Using transcranial Doppler, we compared middle cerebral artery (MCA) blood flow-velocity response to hypercapnia (normalized for blood pressure and end-tidal CO2; a measure of cerebrovascular reactivity) and MCA pulsatility (a measure of cerebrovascular stiffness) in patients with stage 3-4 CKD vs. age-matched healthy controls using an independent samples t-test. We also administered the trail making test (parts A and B) as an index of processing speed and measured carotid-femoral pulse-wave velocity (CFPWV) as an index of aortic stiffness.

Results

Seven participants with CKD (2F, 68±3 yrs [mean±s.e.m.], estimated glomerular filtration rate [eGFR]: 38±5 ml/min/1.73m2) were compared to 8 healthy controls (1F, 63±2 yrs, eGFR: 83±5 ml/min/1.73m2).
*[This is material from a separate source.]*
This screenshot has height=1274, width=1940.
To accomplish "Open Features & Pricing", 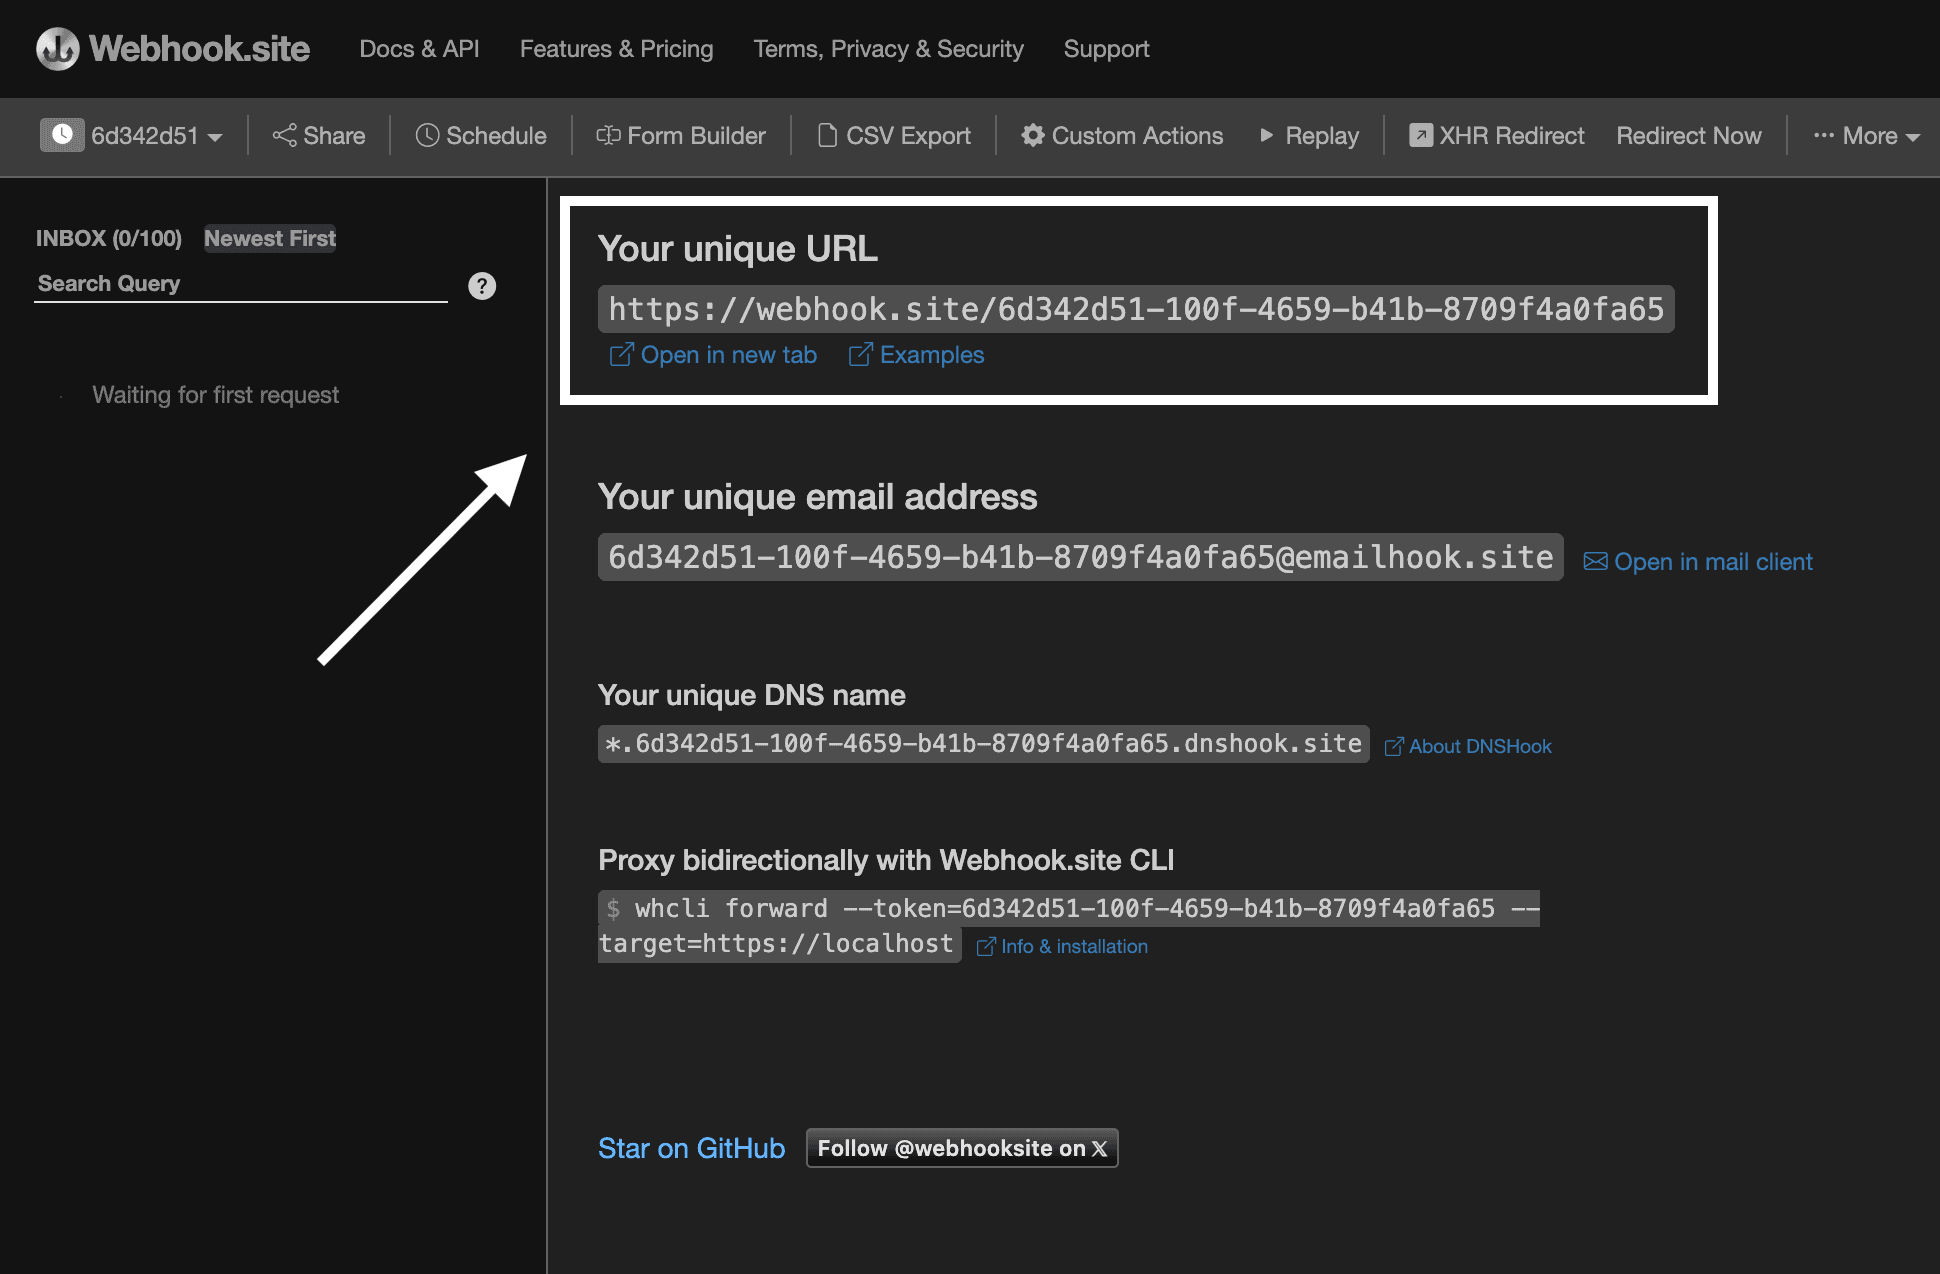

MCA pulsatility index was greater (1.08±0.10 vs. 0.85±0.04 A.U.; p<0.05) and normalized MCA blood flow-velocity response to hypercapnia tended to be lower (-6.3±4.0 vs. 11.6±7.3 %; p=0.06) in CKD as compared to healthy controls. Trail making part A time was slower (A: 31.8±3.3 vs. 20.2±1.6 sec; p<0.01); part B time tended to be slower (longer time to complete): 71.7±13.6 vs. 42.7±6.7 sec; p=0.07) and CFPWV was greater (1122±115 vs. 811±88 cm/sec; p<0.05) in CKD vs. control. Greater MCA pulsatility index correlated with worse cerebrovascular reactivity (r = -0.63, p=0.01), greater CFPWV (r= 0.65, p<0.01), slower trail making part B time (r =0.59, p<0.05), and lower eGFR (r = -0.53, p=0.09).

Conclusion

Impaired cerebrovascular function is evident in patients with moderate-to-severe CKD. Increased cerebrovascular stiffness is associated with reduced kidney function, increased aortic stiffness, impaired processing speed, and worse cerebrovascular reactivity.